I'm looking for a general way to access elements in a list using indexes stored in another list.

For example, I have the list:

b = [[[[[0.2], [3]], [[4.5], [78]], [[1.3], [0.23]], [[6.], [9.15]]],
[[[3.1], [44]], [[1.], [66]], [[0.18], [2.3]], [[10], [7.5]]],
[[[3], [4.]], [[12.3], [12]], [[7.8], [3.7]], [[1.2], [2.1]]]]]

and I need to access the element whose index are stored in:

c = [0, 0, 0, 1, 0]

that is:

3

This won't work:

b[c[0]][c[1]][c[2]][c[3]][c[4]]

because the shape of b changes with every run of my code, which is why I need a general way of using c to access the element in b.

Something like:

b[*c]

that I would've bet would work, but it doesn't.

Answer 1

You could use a recursive function. A recursive function is a function that calls itself.
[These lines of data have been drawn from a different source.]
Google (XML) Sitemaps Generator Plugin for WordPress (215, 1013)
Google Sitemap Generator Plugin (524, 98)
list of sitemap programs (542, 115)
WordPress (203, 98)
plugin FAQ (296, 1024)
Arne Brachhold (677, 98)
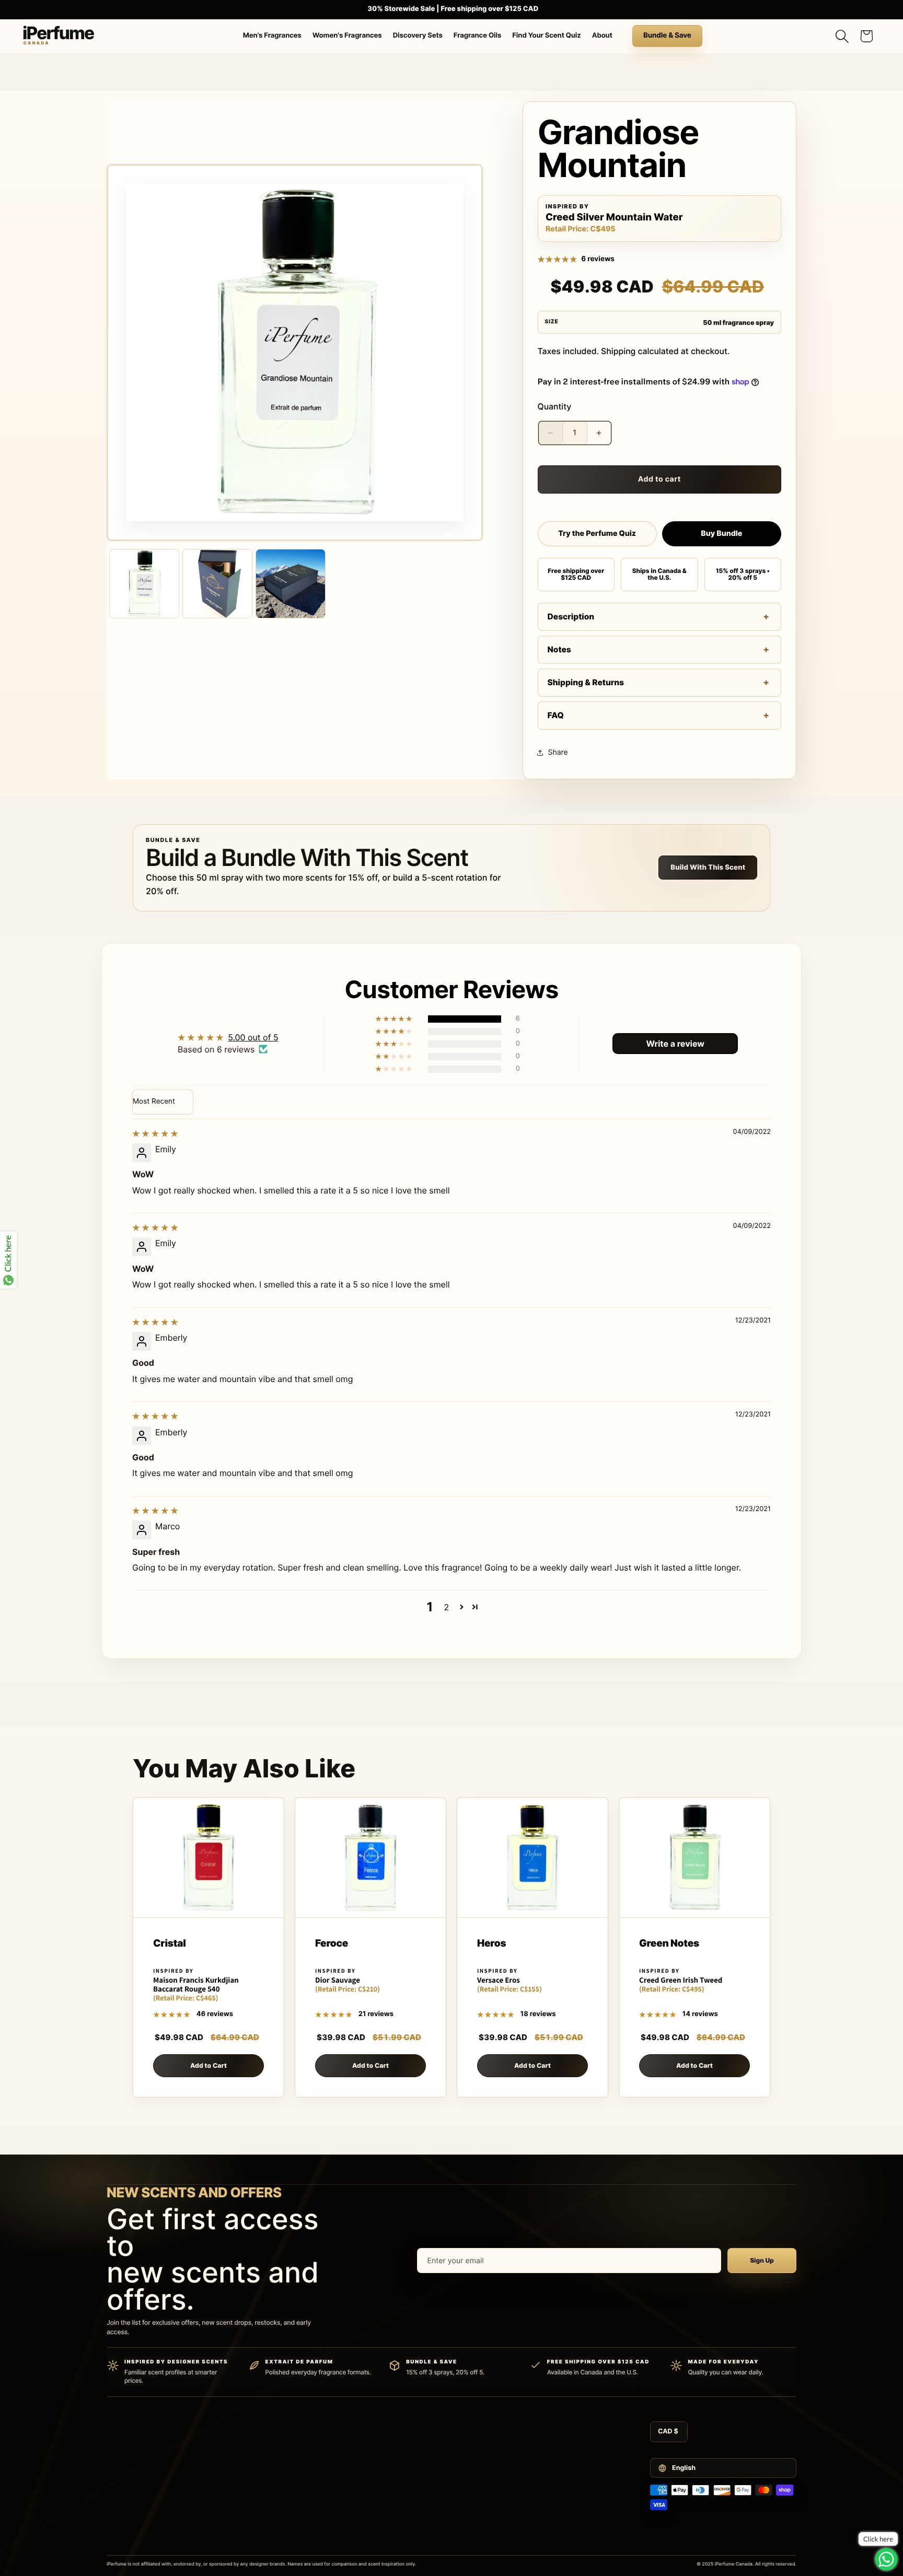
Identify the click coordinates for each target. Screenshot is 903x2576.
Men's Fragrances (272, 35)
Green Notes (669, 1944)
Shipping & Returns (586, 682)
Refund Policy (551, 2465)
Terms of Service (556, 2435)
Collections (302, 2543)
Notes (559, 649)
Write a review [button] (675, 1043)
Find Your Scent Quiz (546, 35)
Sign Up (762, 2260)
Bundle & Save (667, 35)
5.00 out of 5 (253, 1037)
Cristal (169, 1944)
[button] (842, 36)
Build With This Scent (707, 867)
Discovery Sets (418, 35)
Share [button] (558, 752)
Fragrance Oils (478, 35)
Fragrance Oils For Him (319, 2512)
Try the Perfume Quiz (597, 533)
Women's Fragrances (347, 35)
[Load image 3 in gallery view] (291, 584)
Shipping (618, 351)
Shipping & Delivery (437, 2465)
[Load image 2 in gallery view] (217, 584)
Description (571, 617)
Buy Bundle (721, 533)
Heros (491, 1944)
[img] (155, 1133)
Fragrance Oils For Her (319, 2528)
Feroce (331, 1944)
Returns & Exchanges (440, 2481)
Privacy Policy (551, 2450)
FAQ (556, 715)
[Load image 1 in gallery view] (144, 584)
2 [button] (446, 1607)
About (602, 35)
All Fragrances (307, 2435)
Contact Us (425, 2435)
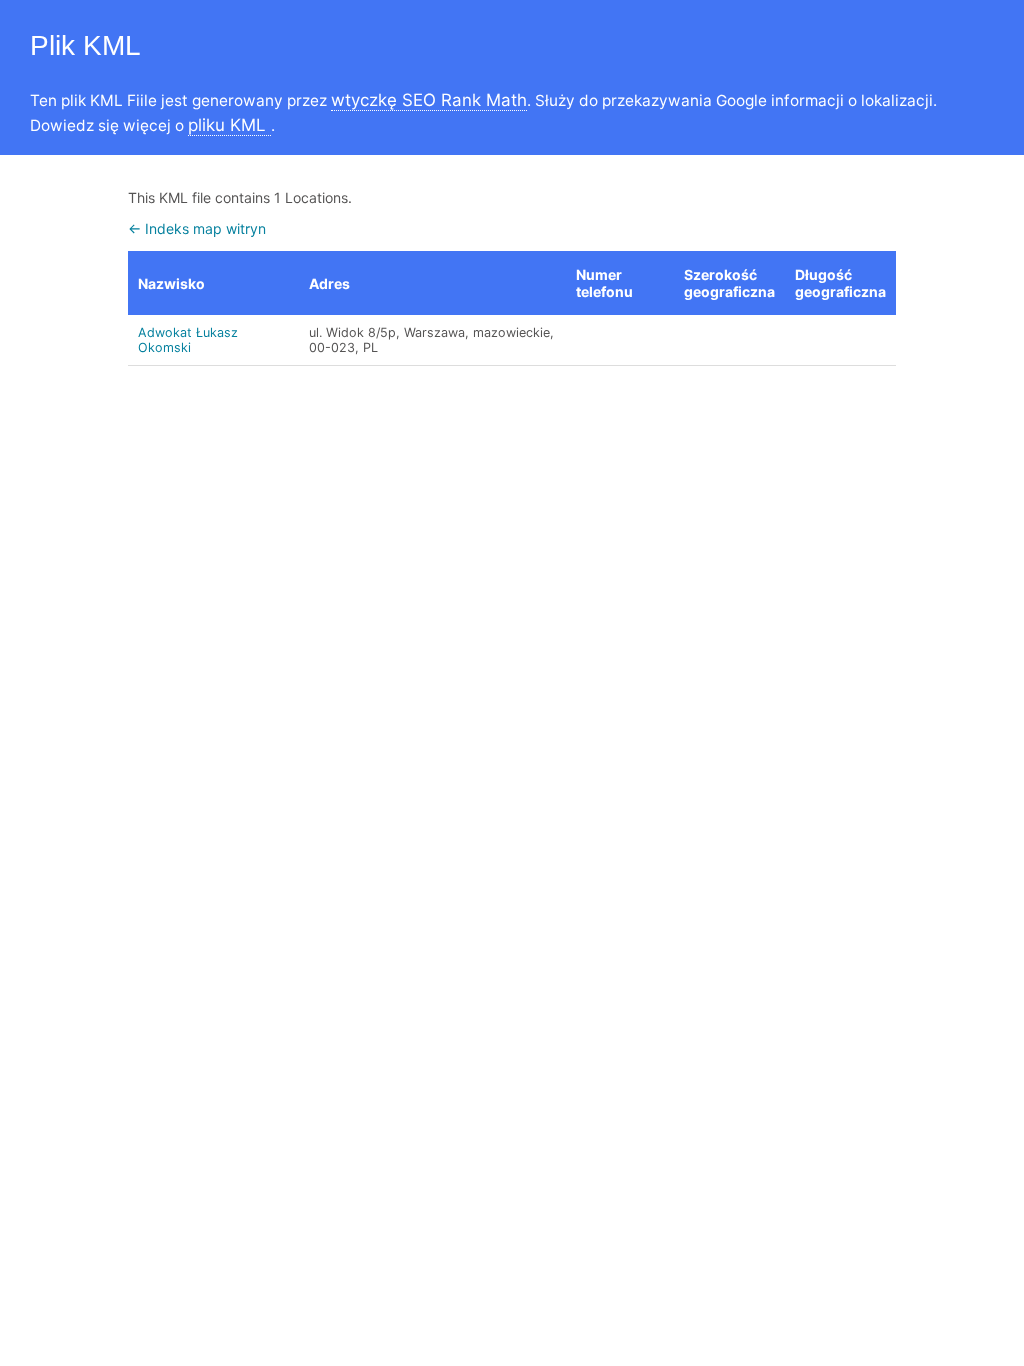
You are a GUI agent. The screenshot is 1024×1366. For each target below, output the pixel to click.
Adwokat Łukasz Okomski (188, 340)
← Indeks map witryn (197, 228)
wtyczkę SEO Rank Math (429, 100)
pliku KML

In this case, each time I call the function, I decrease the dimension of its two arguments.

b = [[[[[0.2], [3]], [[4.5], [78]], [[1.3], [0.23]], [[6.], [9.15]]],
[[[3.1], [44]], [[1.], [66]], [[0.18], [2.3]], [[10], [7.5]]],
[[[3], [4.]], [[12.3], [12]], [[7.8], [3.7]], [[1.2], [2.1]]]]]

c = [0, 0, 0, 1, 0]

def getitem(arr, indices):
    if isinstance(indices, int):
        return arr[indices]
    if len(indices) == 1:
        return arr[indices[0]]
    item = indices[0]
    new_indices = indices[1:]
    return getitem(arr[item], new_indices)

print getitem(b, c) ## prints 3

Answer 2

Use reduce (or functools.reduce for forward-compatible with Python 3)

>>> def getitems(data, keys):
...     return reduce(lambda a, b: a[b], [data]+keys)
... 
>>> getitems(b, c)
3

This assumes that keys is always a list.